— START —

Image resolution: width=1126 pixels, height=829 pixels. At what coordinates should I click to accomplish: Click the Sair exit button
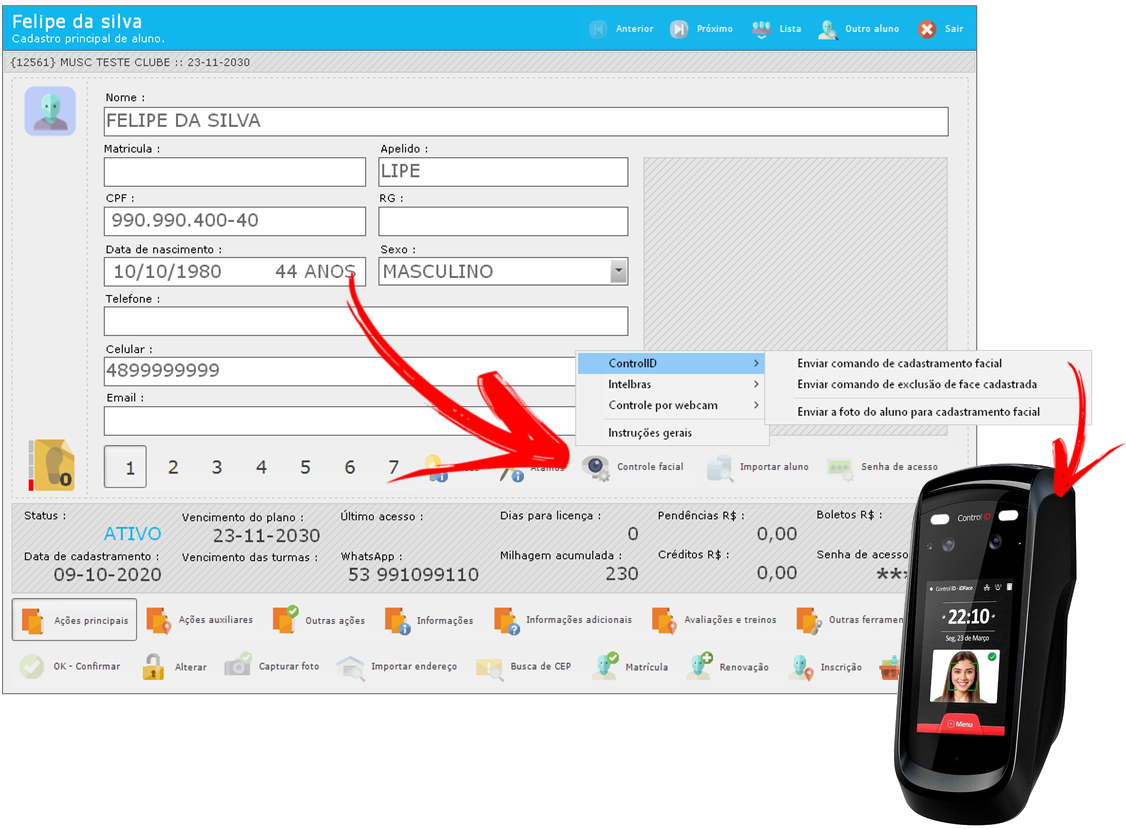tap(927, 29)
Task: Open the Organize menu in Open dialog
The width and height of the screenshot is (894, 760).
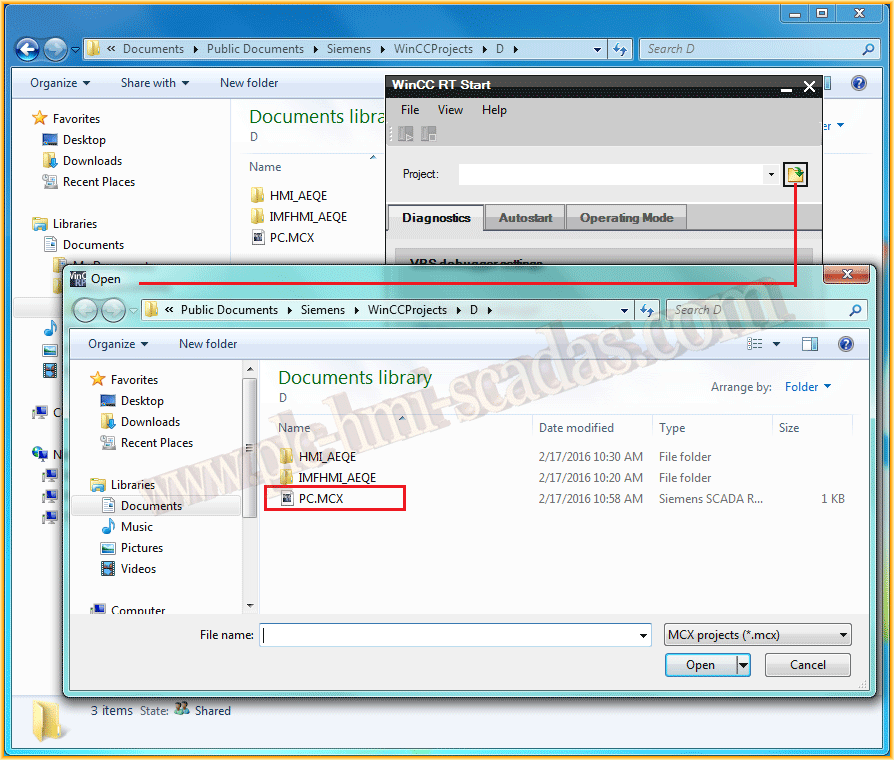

— END —
— START —

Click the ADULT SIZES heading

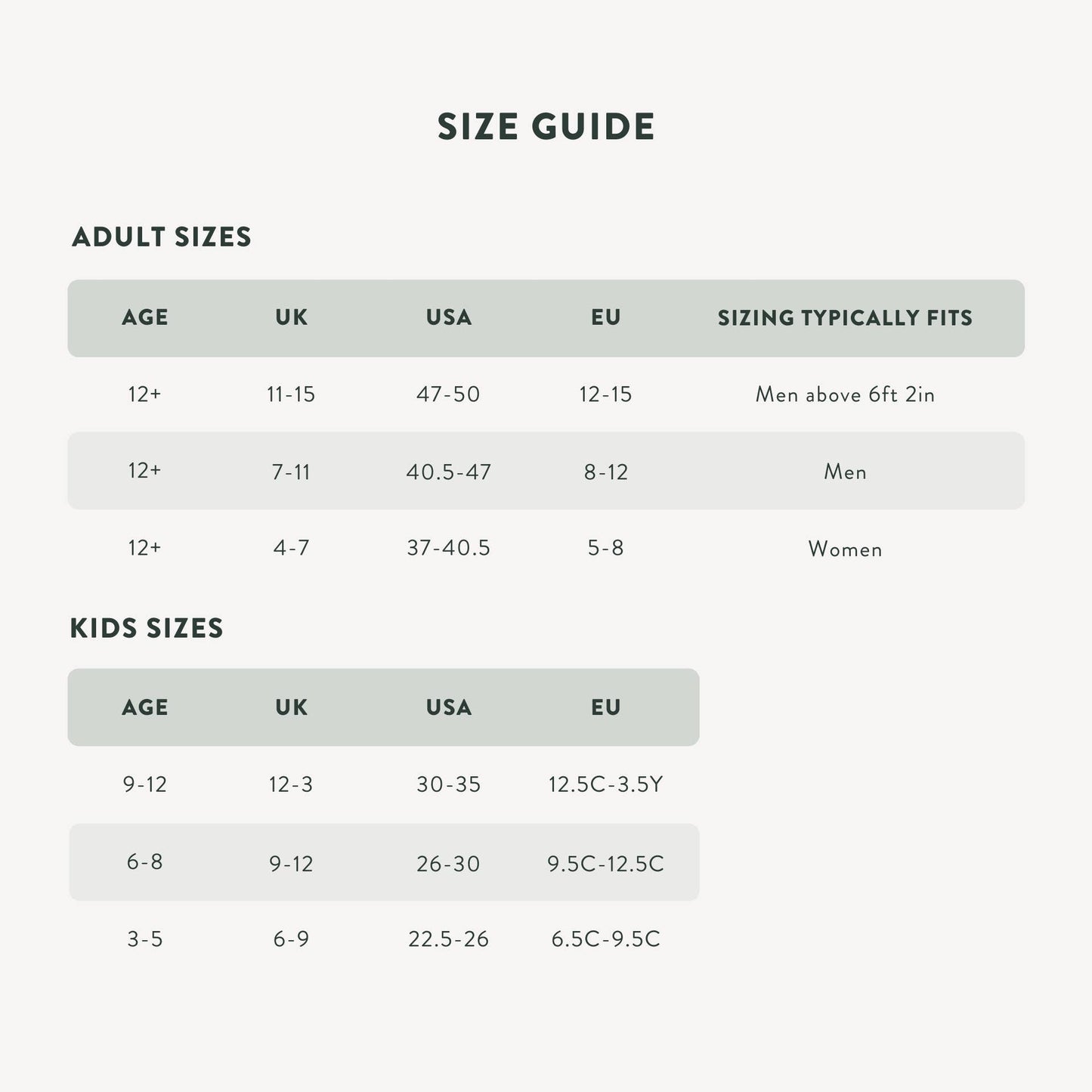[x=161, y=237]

— END —

▸ **Task objective**:
Scale the lines starting at the one containing "Image resolution: width=1126" and ending at the one containing "The width and" by writing them out again, requests included, with every coordinate in the answers multiplied by 0.35 and rounded to a whole number, halves rounding up. Only the answer coordinates change, and the pictures are left out.

▸ **Expected answer**:
Image resolution: width=1126 pixels, height=829 pixels. At what coordinates should I click to accomplish: Click the Sair exit button
tap(324, 10)
Task: Open the Organize menu in Open dialog
The width and height of the screenshot is (894, 760).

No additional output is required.